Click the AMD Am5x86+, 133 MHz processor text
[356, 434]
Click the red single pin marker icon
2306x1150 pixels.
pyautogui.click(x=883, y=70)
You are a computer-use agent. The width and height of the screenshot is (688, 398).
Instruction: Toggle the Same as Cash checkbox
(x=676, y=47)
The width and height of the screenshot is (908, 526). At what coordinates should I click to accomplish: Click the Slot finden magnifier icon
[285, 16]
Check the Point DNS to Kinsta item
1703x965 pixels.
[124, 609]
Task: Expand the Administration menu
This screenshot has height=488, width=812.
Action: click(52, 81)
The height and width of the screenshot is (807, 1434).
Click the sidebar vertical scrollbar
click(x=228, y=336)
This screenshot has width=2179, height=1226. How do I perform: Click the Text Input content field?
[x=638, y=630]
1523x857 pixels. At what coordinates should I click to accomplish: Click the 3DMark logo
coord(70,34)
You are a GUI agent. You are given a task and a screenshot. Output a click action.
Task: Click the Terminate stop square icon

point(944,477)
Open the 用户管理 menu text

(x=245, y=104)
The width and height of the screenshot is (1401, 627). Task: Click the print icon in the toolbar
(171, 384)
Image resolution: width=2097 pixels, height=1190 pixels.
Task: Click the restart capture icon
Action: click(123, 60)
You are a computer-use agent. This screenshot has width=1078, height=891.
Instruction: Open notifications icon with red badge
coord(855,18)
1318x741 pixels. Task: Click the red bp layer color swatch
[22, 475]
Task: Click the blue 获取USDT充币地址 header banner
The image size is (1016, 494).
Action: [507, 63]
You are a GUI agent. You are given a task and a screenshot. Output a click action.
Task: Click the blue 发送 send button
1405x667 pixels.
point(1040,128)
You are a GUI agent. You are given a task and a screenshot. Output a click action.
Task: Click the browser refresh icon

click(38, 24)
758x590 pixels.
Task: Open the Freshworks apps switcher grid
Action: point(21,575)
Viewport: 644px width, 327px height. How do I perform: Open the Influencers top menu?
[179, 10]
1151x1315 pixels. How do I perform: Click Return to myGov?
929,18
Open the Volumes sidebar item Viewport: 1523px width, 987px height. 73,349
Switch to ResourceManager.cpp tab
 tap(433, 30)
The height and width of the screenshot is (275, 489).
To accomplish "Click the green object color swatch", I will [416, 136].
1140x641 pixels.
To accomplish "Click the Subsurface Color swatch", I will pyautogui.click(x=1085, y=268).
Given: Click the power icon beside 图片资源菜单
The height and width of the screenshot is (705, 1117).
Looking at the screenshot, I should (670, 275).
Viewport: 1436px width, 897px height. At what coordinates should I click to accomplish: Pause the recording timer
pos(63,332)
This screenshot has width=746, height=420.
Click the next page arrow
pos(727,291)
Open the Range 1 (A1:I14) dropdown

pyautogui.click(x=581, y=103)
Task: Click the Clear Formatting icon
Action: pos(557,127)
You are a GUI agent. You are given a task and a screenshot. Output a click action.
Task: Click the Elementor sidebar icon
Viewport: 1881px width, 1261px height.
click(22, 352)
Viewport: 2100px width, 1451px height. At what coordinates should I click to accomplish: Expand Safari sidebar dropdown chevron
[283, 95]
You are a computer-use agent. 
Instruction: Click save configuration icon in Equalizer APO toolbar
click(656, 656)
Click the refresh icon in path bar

━━━━━━━━━━━━━━━━━━━━━━━━━━━━━━

WHAT THIS TASK INVOLVES: From the records above, reproduce exactly the lines from the one with "1151x1315 pixels. How" to the one with "The height and width of the screenshot is (275, 489).", both included, and no others.

SOLUTION TO THIS TASK:
1151x1315 pixels. How do I perform: Click Return to myGov?
929,18
Open the Volumes sidebar item Viewport: 1523px width, 987px height. 73,349
Switch to ResourceManager.cpp tab
 tap(433, 30)
The height and width of the screenshot is (275, 489).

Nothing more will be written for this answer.